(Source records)
::::::::::
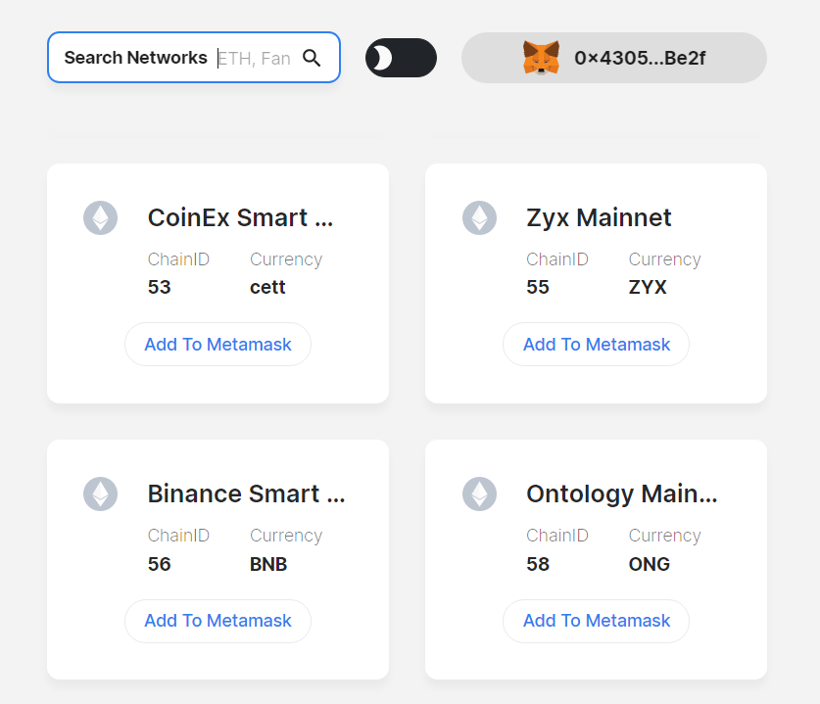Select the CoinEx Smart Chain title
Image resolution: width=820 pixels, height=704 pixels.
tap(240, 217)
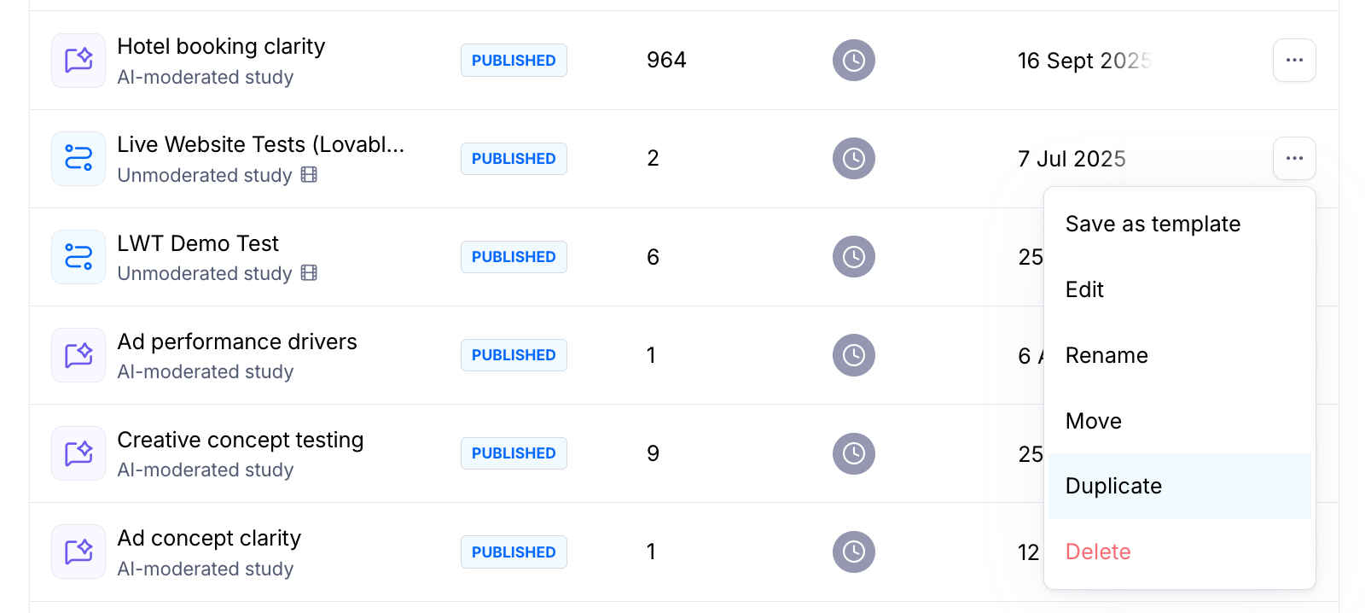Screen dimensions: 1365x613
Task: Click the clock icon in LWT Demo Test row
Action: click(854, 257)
::::::::::
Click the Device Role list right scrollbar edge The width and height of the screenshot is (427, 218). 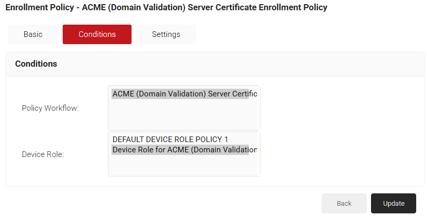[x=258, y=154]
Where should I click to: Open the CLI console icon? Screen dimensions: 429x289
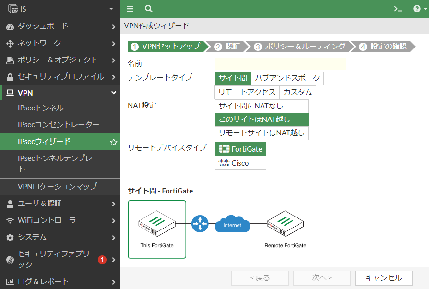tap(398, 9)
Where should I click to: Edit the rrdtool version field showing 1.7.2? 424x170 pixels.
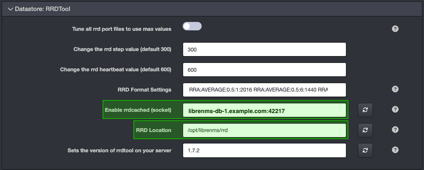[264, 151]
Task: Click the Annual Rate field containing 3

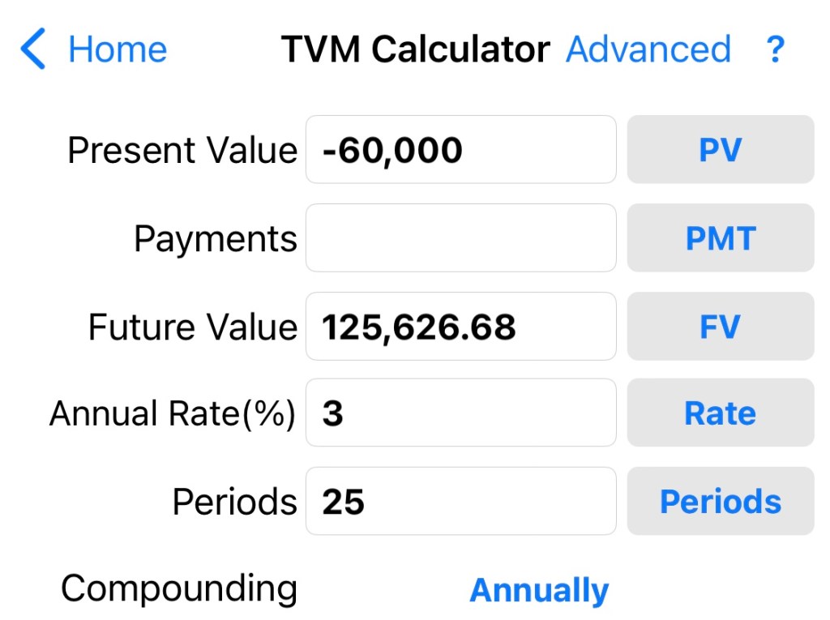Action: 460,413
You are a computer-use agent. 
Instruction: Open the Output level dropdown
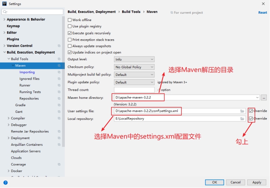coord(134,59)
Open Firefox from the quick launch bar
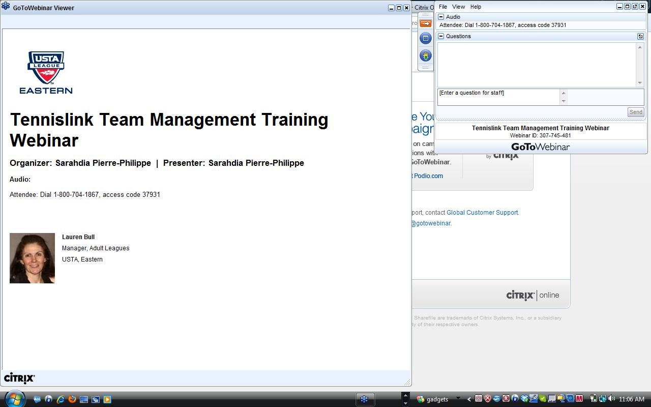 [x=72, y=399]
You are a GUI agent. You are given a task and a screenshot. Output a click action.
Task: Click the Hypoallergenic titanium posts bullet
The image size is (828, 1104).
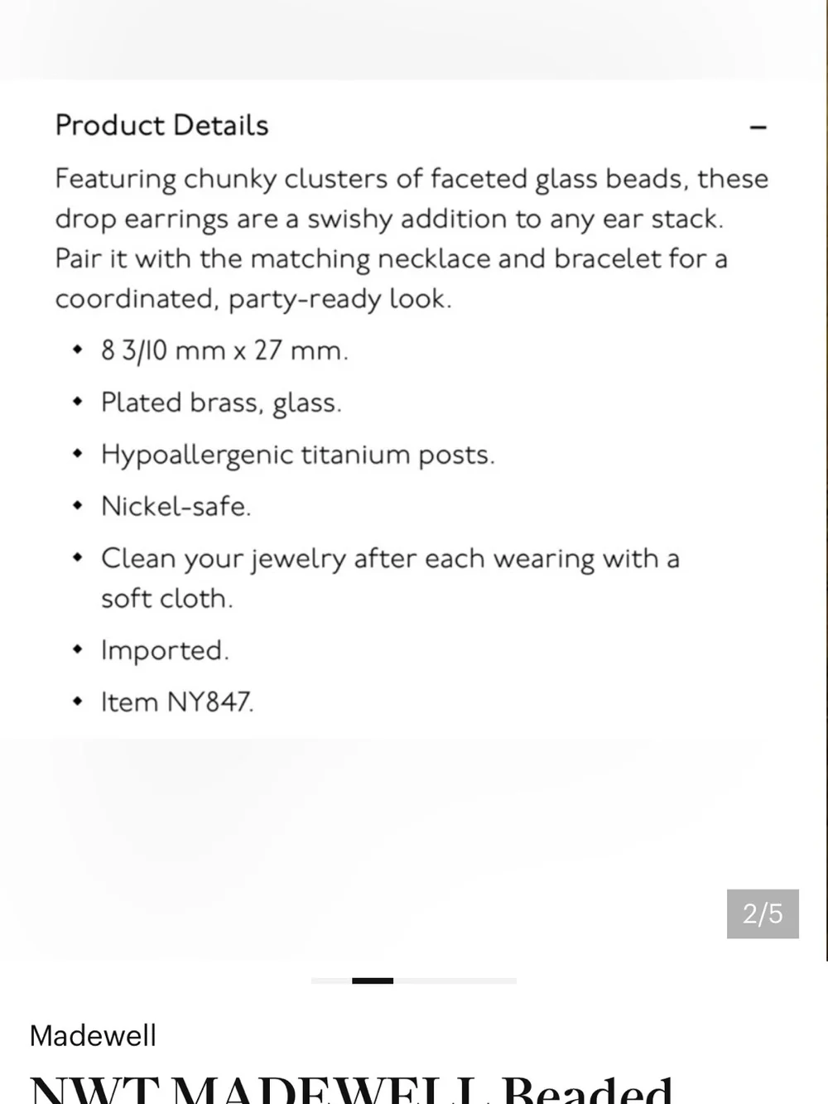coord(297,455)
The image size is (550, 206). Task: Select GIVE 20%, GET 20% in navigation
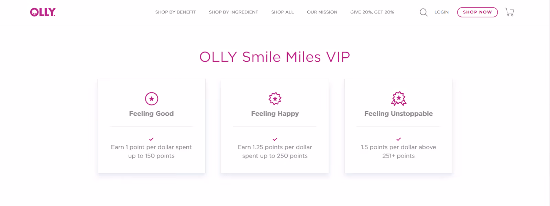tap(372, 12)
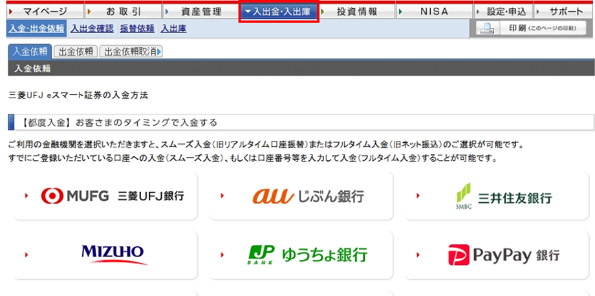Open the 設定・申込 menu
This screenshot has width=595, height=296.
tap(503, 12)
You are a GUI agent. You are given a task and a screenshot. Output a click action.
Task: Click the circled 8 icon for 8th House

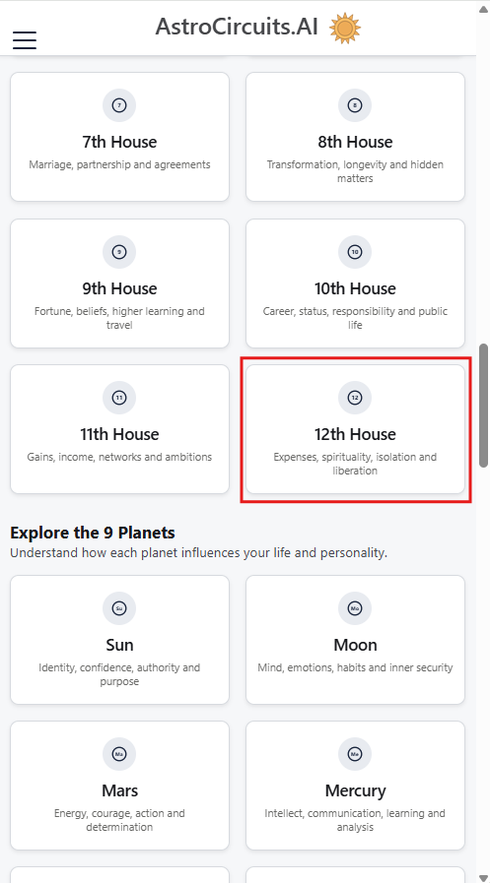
::::::::::
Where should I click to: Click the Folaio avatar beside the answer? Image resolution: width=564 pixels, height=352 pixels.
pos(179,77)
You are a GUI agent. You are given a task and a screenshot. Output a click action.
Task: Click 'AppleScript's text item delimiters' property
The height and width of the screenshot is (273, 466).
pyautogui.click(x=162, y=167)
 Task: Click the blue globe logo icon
::::::::::
Your objective:
Although the records hold pictures, the copy must not; give again exactly the lines from the one with "The image size is (550, 206)." through the one with "Task: Click the circled 8 icon for 8th House".

Solved problem:
The image size is (550, 206). Task: Select GIVE 20%, GET 20% in navigation
tap(372, 12)
Open the 設定・申込 menu
This screenshot has width=595, height=296.
tap(503, 12)
You are a GUI agent. You are given a task and a screenshot. Output a click action.
Task: Click the circled 8 icon for 8th House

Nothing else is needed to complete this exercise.